▶ **REQUIRED TASKS**
**a.** Echo the passage of the BigQuery thread between "Typically in BigQuery" and "an array field.", inclusive, word for word.
**b.** In the BigQuery thread, which column aliases are written out after "as" in the lines that use A[OFFSET(...)]? List them all.

I have a table with a field A where each entry is a fixed length array A of integers (say length=1000). I want to know how to convert it into 1000 columns, with column name given by index_i, for i=0,1,2,...,999, and each element is the corresponding integer. I can have it done by something like
A[OFFSET(0)] as index_0,
A[OFFSET(1)] as index_1
A[OFFSET(2)] as index_2,
A[OFFSET(3)] as index_3,
A[OFFSET(4)] as index_4,
...
A[OFFSET(999)] as index_999,
I want to know what would be an elegant way of doing this. thanks!
The first thing to say is that, sadly, this is going to be much more complicated than most people expect. It can be conceptually easier to pass the values into a scripting language (e.g. Python) and work there, but clearly keeping things inside BigQuery is going to be much more performant. So here is an approach.
Cross-joining to turn array fields into long-format tables
I think the first thing you're going to want to do is get the values out of the arrays and into rows.
Typically in BigQuery this is accomplished using CROSS JOIN. The syntax is a tad unintuitive:
WITH raw AS (
SELECT "A" AS name, [1,2,3,4,5] AS a
UNION ALL
SELECT "B" AS name, [5,4,3,2,1] AS a
),
long_format AS (
SELECT name, vals
FROM raw
CROSS JOIN UNNEST(raw.a) AS vals
)
SELECT * FROM long_format
UNNEST(raw.a) is taking those arrays of values and turning each array into a set of (five) rows, every single one of which is then joined to the corresponding value of name (the definition of a CROSS JOIN). In this way we can 'unwrap' a table with an array field.

▶ **DATA SEGMENT**
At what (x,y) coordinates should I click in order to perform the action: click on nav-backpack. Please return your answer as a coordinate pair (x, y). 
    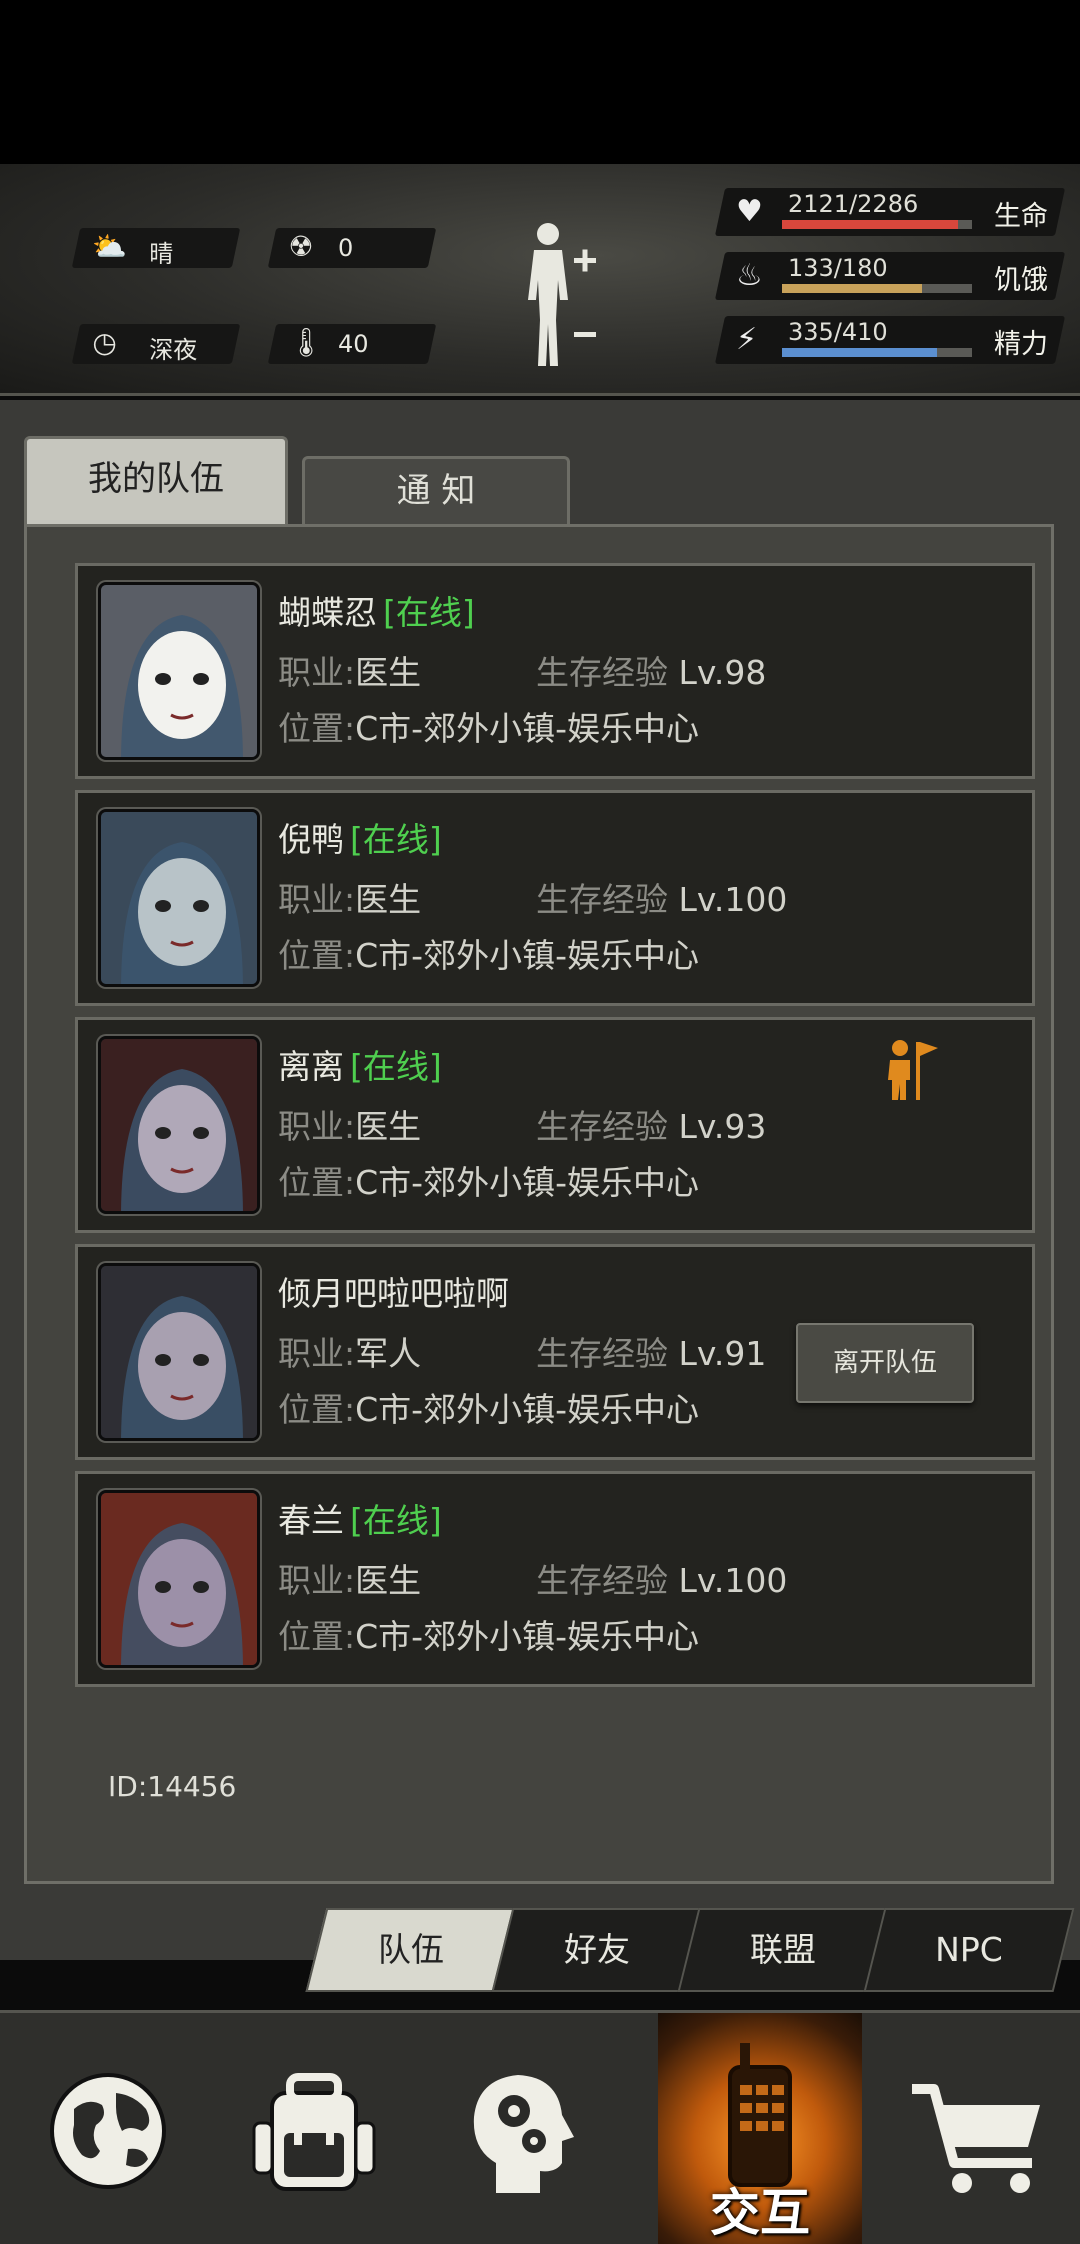
    Looking at the image, I should click on (312, 2128).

▶ **OUTPUTS IN ORDER**
**a.**
Typically in BigQuery this is accomplished using CROSS JOIN. The syntax is a tad unintuitive:
WITH raw AS (
SELECT "A" AS name, [1,2,3,4,5] AS a
UNION ALL
SELECT "B" AS name, [5,4,3,2,1] AS a
),
long_format AS (
SELECT name, vals
FROM raw
CROSS JOIN UNNEST(raw.a) AS vals
)
SELECT * FROM long_format
UNNEST(raw.a) is taking those arrays of values and turning each array into a set of (five) rows, every single one of which is then joined to the corresponding value of name (the definition of a CROSS JOIN). In this way we can 'unwrap' a table with an array field.

**b.** index_0, index_1, index_2, index_3, index_4, index_999